GOAL OF THE EXERCISE: Convert the listing, from its start through the line containing "Action: click(x=485, y=128)", into a Markdown table with the columns Row and Entry, where each row holds a row number and one line, blank lines are skipped, and pictures are left out.

TASK MATERIAL:
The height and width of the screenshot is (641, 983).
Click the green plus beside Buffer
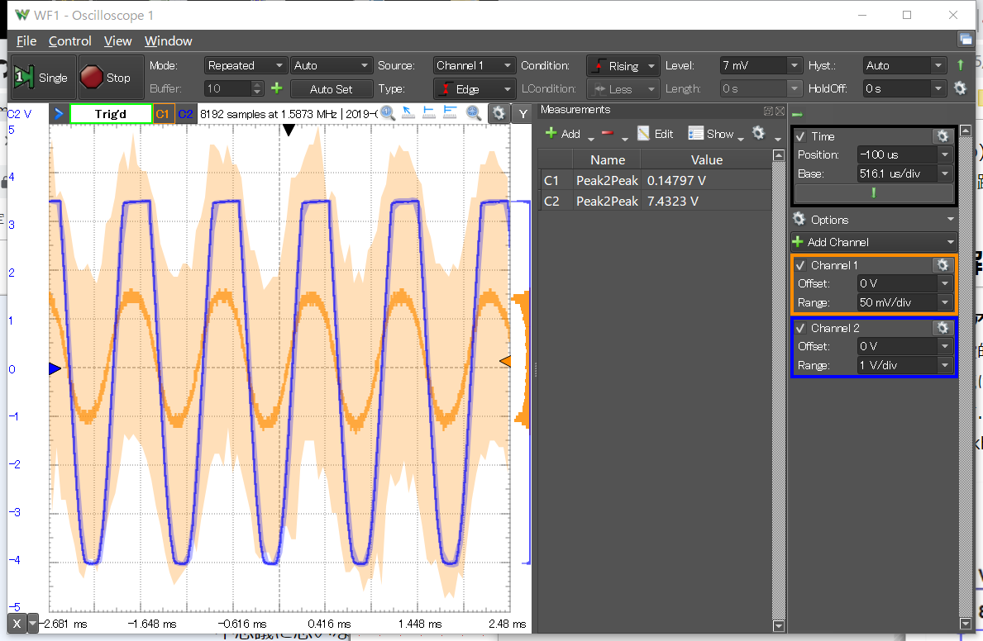276,88
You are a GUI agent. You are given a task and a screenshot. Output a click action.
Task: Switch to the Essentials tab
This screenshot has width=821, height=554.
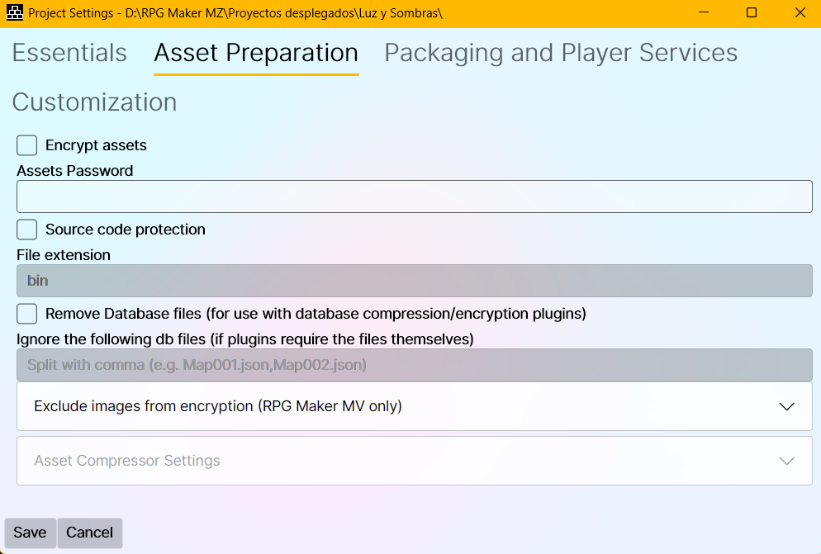pos(69,53)
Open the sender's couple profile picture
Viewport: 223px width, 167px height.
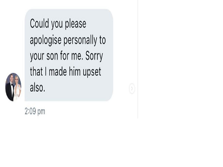(13, 87)
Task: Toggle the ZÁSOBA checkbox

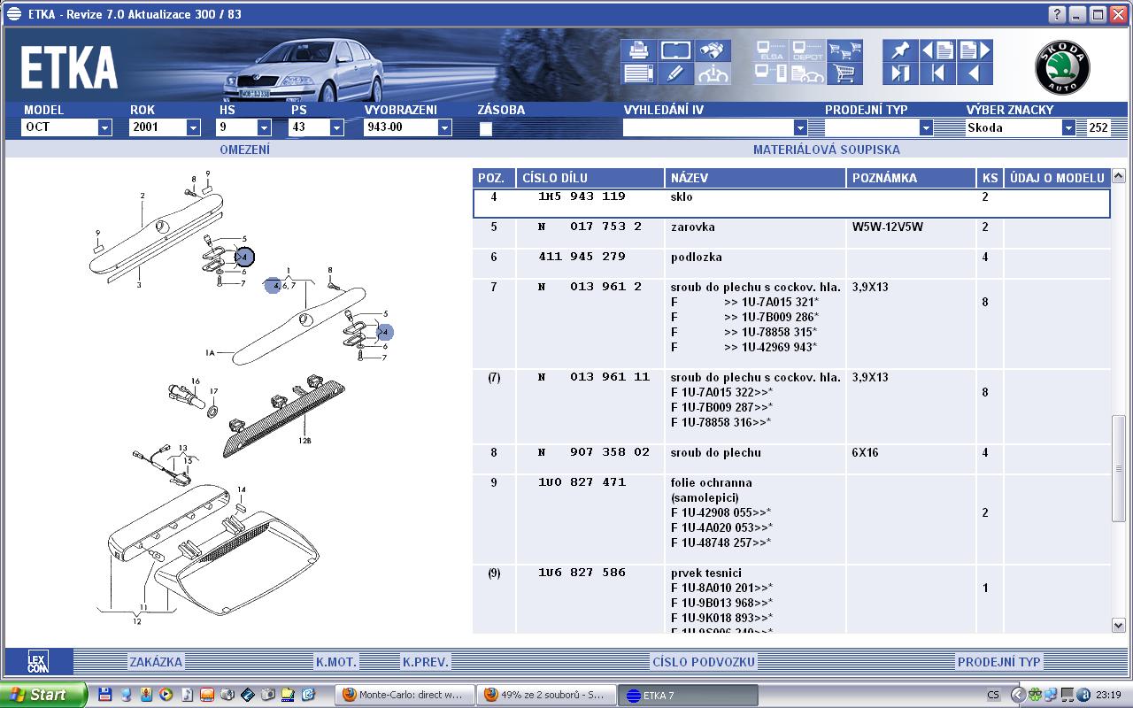Action: click(x=485, y=128)
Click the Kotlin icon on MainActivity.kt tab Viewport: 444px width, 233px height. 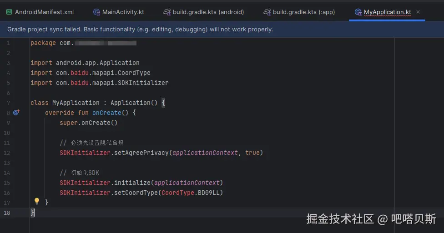(96, 12)
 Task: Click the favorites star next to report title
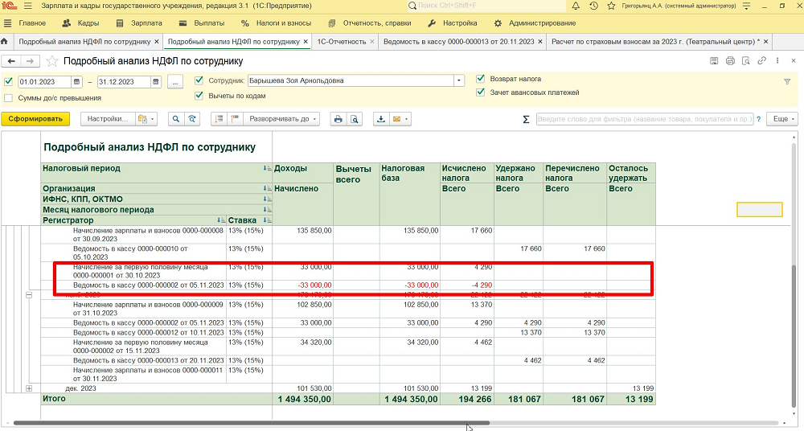tap(52, 61)
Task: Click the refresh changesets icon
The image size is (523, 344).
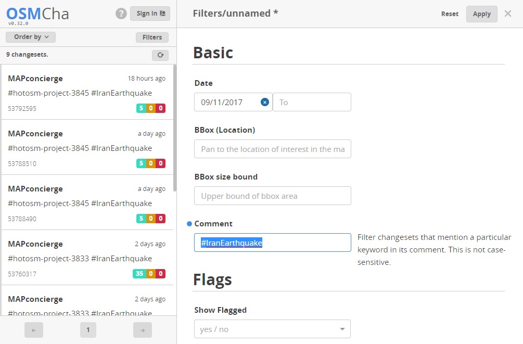Action: [160, 55]
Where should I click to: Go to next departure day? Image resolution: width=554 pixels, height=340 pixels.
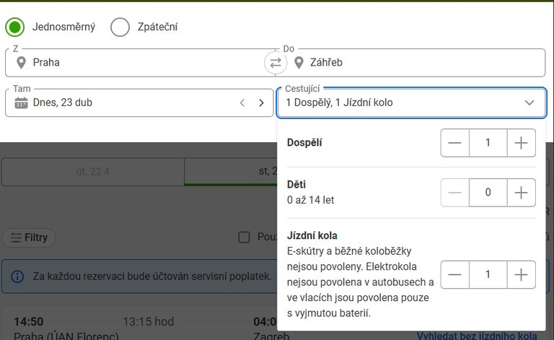(x=261, y=103)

FINISHED ANSWER:
| Row | Entry |
|---|---|
| 1 | The height and width of the screenshot is (641, 983). |
| 2 | Click the green plus beside Buffer |
| 3 | 276,88 |
| 4 | You are a GUI agent. You are given a task and a screenshot. Output a click action. |
| 5 | Task: Switch to the Essentials tab |
| 6 | This screenshot has width=821, height=554. |
| 7 | pos(69,53) |
| 8 | Open the sender's couple profile picture |
| 9 | Viewport: 223px width, 167px height. |
| 10 | (13, 87) |
| 11 | Task: Toggle the ZÁSOBA checkbox |
| 12 | Action: click(x=485, y=128) |